Cysteine 144 in the Third Transmembrane Domain of the Creatine Transporter Is Located Close to a Substrate-binding Site

Abstract

All creatine transporters contain a cysteine residue (Cys144) in the third transmembrane domain that is not present in other members of the Na+,Cl--dependent family of neurotransmitter transporters. Site-directed mutagenesis and reaction with methane thiosulfonates were used to investigate the importance of Cys144 for transporter function. Replacement of Cys144 with Ser did not significantly affect the kinetics or activity of the transporter, whereas a C144A mutant had a higher Km (0.33 compared with 0.18 mM). Substitution of Cys144 with Leu gave a mutant with a 5-fold higher Km and a reduced specificity for substrate. Low concentrations of 2-aminoethyl methanethiosulfonate (MTSEA) resulted in rapid inactivation of the creatine transporter.
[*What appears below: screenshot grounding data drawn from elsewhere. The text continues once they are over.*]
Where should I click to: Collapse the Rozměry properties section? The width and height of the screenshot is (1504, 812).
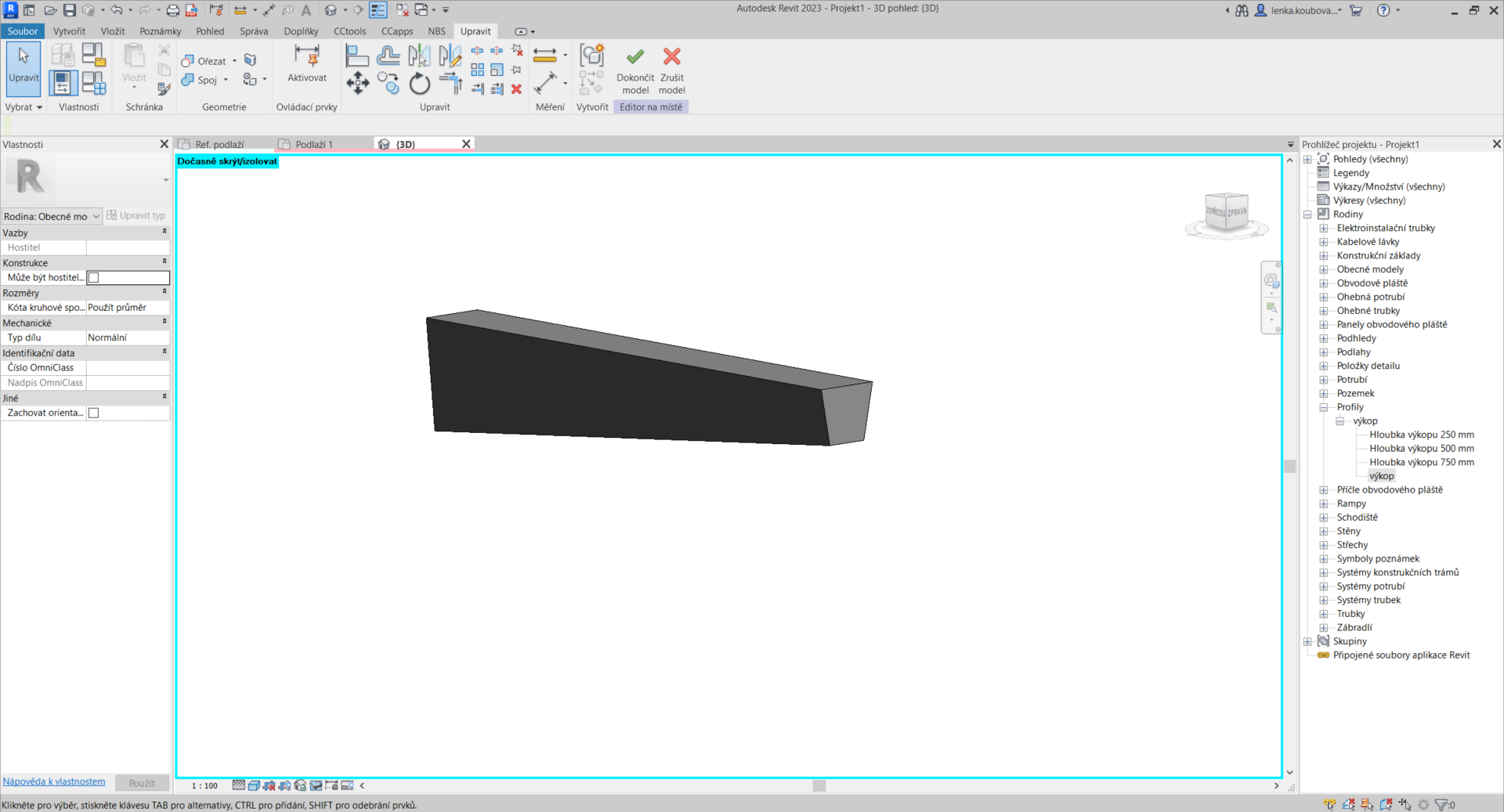[x=164, y=292]
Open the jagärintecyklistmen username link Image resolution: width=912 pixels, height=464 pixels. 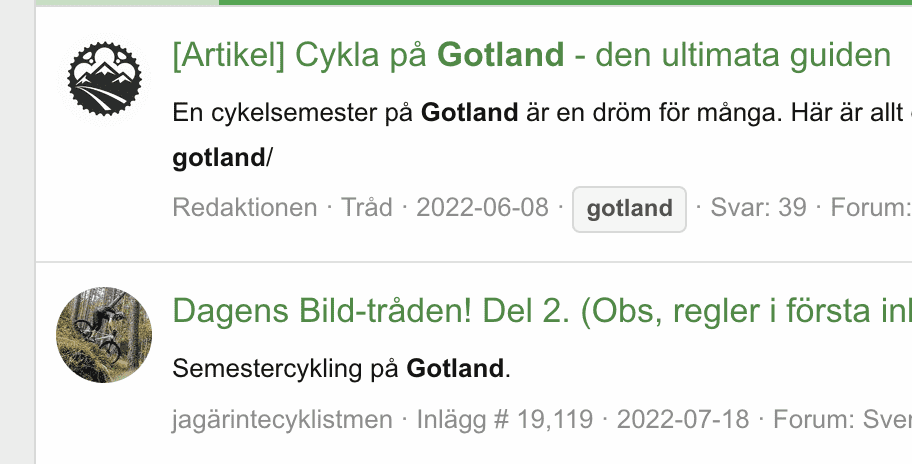pyautogui.click(x=283, y=419)
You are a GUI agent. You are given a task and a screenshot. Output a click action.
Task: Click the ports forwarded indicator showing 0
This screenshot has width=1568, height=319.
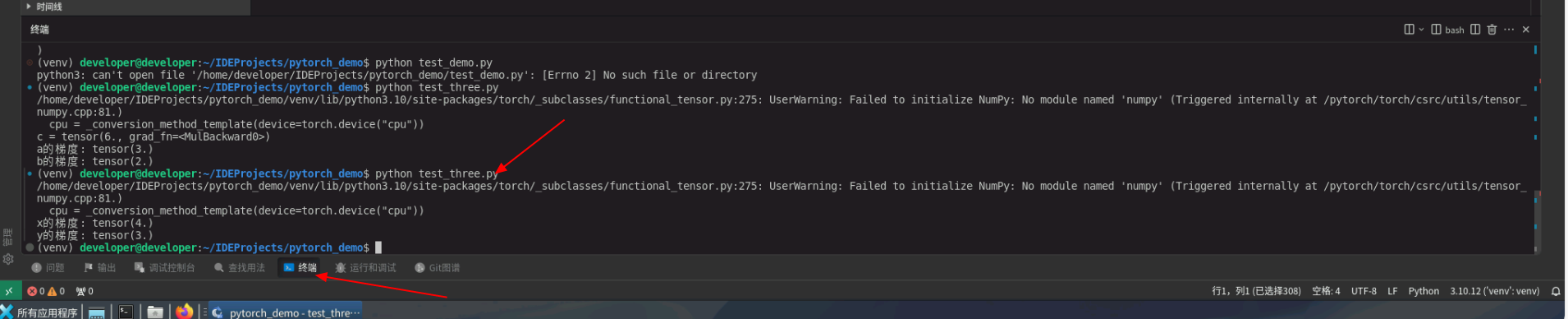(85, 291)
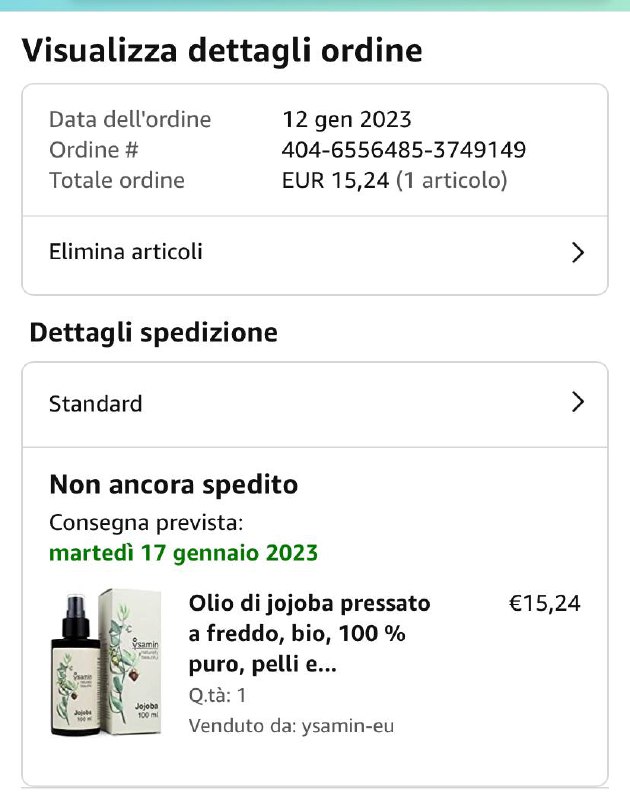Tap the Dettagli spedizione section heading
This screenshot has width=630, height=800.
point(154,333)
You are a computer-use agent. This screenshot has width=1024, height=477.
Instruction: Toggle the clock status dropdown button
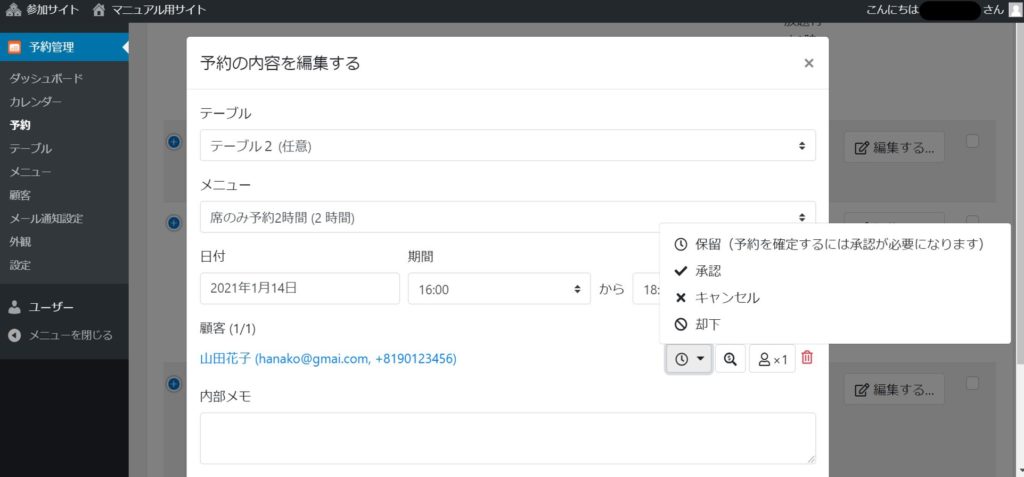click(x=689, y=359)
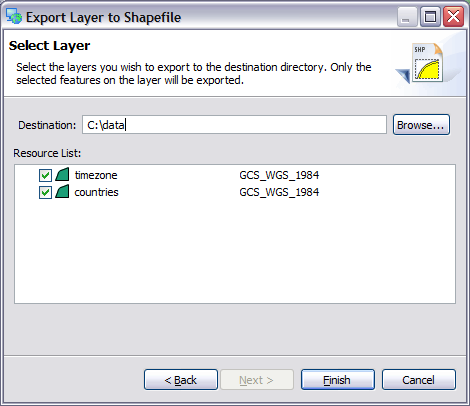The width and height of the screenshot is (470, 406).
Task: Open the Browse... directory chooser
Action: coord(421,125)
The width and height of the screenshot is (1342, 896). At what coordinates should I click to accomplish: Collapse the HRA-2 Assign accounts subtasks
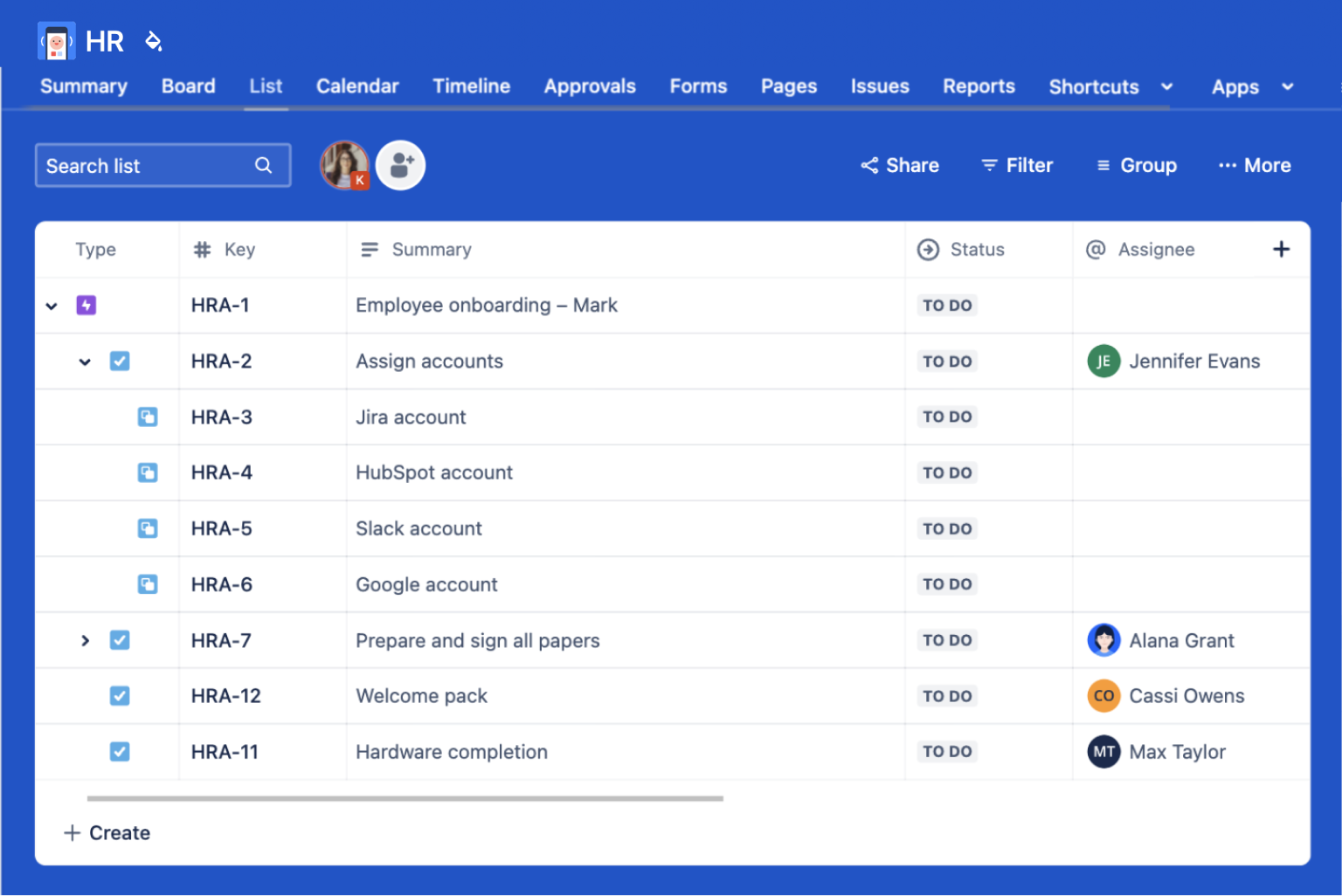click(x=85, y=361)
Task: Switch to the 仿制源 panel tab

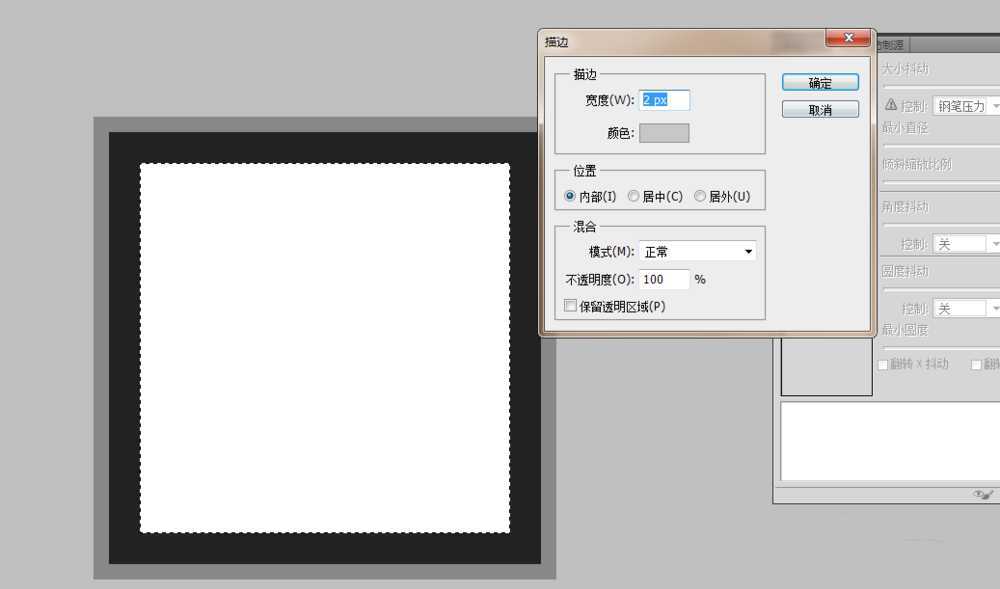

The C144S mutant was resistant to inactivation, indicating that modification of Cys144 was responsible for the loss of transport activity. Creatine and analogues that function as substrates of the creatine transporter were able to protect from MTSEA inactivation. Na+ and Cl- ions were not necessary for MTSEA inactivation, but Na + was found to be important for creatine protection from inactivation. Our results indicate that cysteine 144 is close to the binding site or part of a permeation channel for creatine.